Objectif du PPMS : organiser, à l’interne, la sécurité des élèves et des personnels dans l’attente de l’arrivée des secours.

L’alerte peut provenir :

- D’une sirène diffusant le signal national d’alerte,

- Des autorités (préfet ; maire ; inspection académique),

- Des services de secours.

Dans certains cas (événement qui se produit à proximité de l’établissement), le directeur peut être amené à déclencher l’alerte.

L’alerte peut donc arriver au niveau de l’école de différentes manières (signal auditif, téléphone, vive voix).

La levée de l’alerte est signalée par les autorités, la sirène (signal national de fin d’alerte) ou les services de secours.

Deux types de conduite, en fonction du risque :

Mise à l’abri, confinement : l’air extérieur est potentiellement dangereux pour la santé, il faut donc éviter de le respirer. Il faut rentrer dans un bâtiment, fermer les portes et les fenêtres, couper la ventilation, boucher les entrées d’air s’il y en a.

Evacuation : il faut s’éloigner ou se mettre hors d’atteinte du danger. En fonction de l’événement, l’évacuation se traduit par une simple montée dans les étages, ou par une évacuation à l’extérieur des bâtiments, voire à l’extérieur de l’établissement.


Principales étapes de mise en œuvre : Un document type est téléchargeable sur le site en annexe.

- Constituer un groupe de travail (conseil des maîtres) avec l’aide éventuellement des CPC-EPS ACMO de circonscription, des services municipaux, des correspondants sécurités départementaux et académiques, des pompiers.

- Identifier les risques : en s’appuyant sur la mairie (DICIRM : Document d’Information Communal Risques Majeurs ; PCS : Plan Communal de Sauvegarde), la préfecture (DDRM : Dossier Départemental Risques Majeurs ; PPI : Plan Particulier d’Intervention), les services de secours.

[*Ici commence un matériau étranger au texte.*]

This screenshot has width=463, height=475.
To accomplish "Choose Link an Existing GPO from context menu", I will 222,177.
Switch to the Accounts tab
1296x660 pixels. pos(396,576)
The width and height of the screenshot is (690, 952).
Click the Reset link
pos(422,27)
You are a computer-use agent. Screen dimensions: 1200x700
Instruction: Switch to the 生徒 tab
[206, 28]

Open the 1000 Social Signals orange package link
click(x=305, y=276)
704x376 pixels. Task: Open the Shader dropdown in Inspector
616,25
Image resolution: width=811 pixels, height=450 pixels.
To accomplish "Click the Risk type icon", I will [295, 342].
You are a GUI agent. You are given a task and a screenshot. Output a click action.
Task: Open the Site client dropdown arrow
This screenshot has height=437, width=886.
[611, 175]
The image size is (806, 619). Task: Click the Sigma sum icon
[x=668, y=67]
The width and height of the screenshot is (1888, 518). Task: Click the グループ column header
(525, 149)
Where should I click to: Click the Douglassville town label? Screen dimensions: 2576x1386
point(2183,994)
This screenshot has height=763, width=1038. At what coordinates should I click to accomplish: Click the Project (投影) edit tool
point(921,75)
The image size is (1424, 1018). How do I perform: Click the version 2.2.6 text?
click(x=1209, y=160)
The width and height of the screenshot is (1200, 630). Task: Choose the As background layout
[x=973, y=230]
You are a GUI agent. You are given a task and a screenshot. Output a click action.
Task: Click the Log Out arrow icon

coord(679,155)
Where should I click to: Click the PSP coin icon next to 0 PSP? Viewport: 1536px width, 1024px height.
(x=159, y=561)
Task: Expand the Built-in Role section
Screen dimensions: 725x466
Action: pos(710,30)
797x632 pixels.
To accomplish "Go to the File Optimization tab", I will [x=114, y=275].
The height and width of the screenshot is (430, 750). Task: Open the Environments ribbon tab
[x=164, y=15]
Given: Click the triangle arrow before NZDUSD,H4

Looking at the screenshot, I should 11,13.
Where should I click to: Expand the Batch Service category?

- Recenser les personnes présentes dans l’établissement, sans en oublier (service médical, cantine, garderie, personnes logées).

- Repérer les espaces utilisables pour la mise à l’abri en fonction de la nature du risque.

- Renseigner un plan de masse en faisant figurer les accès, l’emplacement des organes de coupure (électricité, gaz, eau, fuel, ventilation), les lieux de mise en sûreté avec leurs accès, la localisation de la cellule de crise.

- Définir les moyens d’alerte (le signal qui doit être différent du signal d’alerte incendie). Connaître le signal d’alerte nationale.

- Constituer une cellule de crise (qui fait quoi).

- Rédiger des fiches de conduite à tenir en cas d’alerte (à faire, à ne pas faire).

- Former la communauté scolaire.

- Recenser les ressources matérielles et humaines. Constituer l’équipement de base (moyens de communication, radio, piles, lampe électrique, ruban adhésif, trousse de secours, ...).

- Informer les parents (conseil d’école, réunion d’information, note, ...).

- Communiquer le PPMS (IA ; Rectorat)

- Valider le PPMS par un exercice (et l’évaluer).

- Mettre à jour le PPMS.

L’exercice de simulation (un par an) est le seul moyen de tester l’efficacité du PPMS. Des observateurs peuvent être invités pour analyser le déroulement.

Les directeurs peuvent obtenir de l’aide auprès des ACMO (agents chargés de la mise en œuvre des règles d’hygiène et sécurité) de circonscription (CPC-EPS), ou de l’ACMO départemental (Monsieur ESPOSITO) à la direction des services départementaux de l'éducation nationale de l'Ain.